- [THE DATA]:
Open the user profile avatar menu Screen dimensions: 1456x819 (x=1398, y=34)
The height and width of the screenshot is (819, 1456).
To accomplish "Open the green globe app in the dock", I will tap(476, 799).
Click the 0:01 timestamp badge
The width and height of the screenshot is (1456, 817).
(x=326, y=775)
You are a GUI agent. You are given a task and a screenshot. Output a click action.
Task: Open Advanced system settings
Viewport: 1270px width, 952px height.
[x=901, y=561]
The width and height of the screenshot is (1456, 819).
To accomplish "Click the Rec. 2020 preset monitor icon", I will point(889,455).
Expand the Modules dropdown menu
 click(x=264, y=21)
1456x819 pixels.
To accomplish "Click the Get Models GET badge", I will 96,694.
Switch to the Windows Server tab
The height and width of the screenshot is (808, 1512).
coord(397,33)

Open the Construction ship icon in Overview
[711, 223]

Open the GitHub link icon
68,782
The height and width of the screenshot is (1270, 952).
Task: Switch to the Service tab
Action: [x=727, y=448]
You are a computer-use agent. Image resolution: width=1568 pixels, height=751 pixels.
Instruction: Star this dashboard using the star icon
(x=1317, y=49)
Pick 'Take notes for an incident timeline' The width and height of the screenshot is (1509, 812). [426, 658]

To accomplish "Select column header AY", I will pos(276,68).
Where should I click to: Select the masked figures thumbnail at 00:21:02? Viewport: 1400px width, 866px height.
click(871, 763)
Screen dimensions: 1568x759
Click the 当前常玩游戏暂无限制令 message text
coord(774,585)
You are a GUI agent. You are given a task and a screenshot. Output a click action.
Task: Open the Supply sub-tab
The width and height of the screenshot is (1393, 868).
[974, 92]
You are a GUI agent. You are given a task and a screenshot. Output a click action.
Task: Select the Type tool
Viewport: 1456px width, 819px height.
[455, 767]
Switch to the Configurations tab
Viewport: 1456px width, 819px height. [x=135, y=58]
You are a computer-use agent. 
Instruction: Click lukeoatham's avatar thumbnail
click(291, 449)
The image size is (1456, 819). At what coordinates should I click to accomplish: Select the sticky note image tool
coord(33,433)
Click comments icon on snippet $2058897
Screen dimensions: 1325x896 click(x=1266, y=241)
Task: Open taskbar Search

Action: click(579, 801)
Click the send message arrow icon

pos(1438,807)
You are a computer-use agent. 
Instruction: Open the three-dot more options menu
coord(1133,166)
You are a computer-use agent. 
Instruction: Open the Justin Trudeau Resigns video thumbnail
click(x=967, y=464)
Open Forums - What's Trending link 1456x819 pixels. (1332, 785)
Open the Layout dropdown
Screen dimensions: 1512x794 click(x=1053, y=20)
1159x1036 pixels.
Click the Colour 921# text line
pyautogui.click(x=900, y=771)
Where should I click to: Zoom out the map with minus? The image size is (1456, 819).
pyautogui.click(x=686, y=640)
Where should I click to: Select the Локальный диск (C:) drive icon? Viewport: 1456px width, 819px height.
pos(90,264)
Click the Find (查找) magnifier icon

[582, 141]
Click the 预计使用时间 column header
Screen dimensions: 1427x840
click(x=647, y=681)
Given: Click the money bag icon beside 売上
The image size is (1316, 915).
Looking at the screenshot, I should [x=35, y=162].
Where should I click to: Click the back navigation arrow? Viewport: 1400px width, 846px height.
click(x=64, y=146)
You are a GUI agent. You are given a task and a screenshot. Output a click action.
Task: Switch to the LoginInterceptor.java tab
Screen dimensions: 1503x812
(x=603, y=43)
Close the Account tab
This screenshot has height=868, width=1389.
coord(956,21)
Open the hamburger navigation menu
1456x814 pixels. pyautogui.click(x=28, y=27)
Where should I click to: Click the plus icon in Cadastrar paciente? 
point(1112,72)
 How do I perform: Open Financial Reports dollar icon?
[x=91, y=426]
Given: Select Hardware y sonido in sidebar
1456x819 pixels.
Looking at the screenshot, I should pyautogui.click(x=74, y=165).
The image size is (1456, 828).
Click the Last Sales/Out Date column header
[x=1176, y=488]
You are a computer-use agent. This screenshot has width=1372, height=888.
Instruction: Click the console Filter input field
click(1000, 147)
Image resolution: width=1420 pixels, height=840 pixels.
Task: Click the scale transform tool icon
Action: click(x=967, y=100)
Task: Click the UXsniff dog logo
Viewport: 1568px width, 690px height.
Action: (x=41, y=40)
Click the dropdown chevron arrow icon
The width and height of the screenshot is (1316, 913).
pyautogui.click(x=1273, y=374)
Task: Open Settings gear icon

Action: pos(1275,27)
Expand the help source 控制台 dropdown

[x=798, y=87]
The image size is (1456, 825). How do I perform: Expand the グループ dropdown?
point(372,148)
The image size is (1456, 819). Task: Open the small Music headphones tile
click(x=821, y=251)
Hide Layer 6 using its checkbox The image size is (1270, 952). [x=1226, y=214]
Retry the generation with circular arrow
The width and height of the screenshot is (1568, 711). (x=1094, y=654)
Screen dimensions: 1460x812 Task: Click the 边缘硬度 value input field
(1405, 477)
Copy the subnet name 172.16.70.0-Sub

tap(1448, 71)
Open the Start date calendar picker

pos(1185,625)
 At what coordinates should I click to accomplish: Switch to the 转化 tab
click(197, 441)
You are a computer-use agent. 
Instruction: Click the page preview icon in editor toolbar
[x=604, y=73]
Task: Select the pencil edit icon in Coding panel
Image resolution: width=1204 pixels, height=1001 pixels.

- [YOUR OBJECTIVE]: In the material above, find the line with "Instruction: Click the page"; then retype it and every line after it through the last, exactly as written.

- [PROBLEM SOLUTION]:
Instruction: Click the page preview icon in editor toolbar
[x=604, y=73]
Task: Select the pencil edit icon in Coding panel
Image resolution: width=1204 pixels, height=1001 pixels.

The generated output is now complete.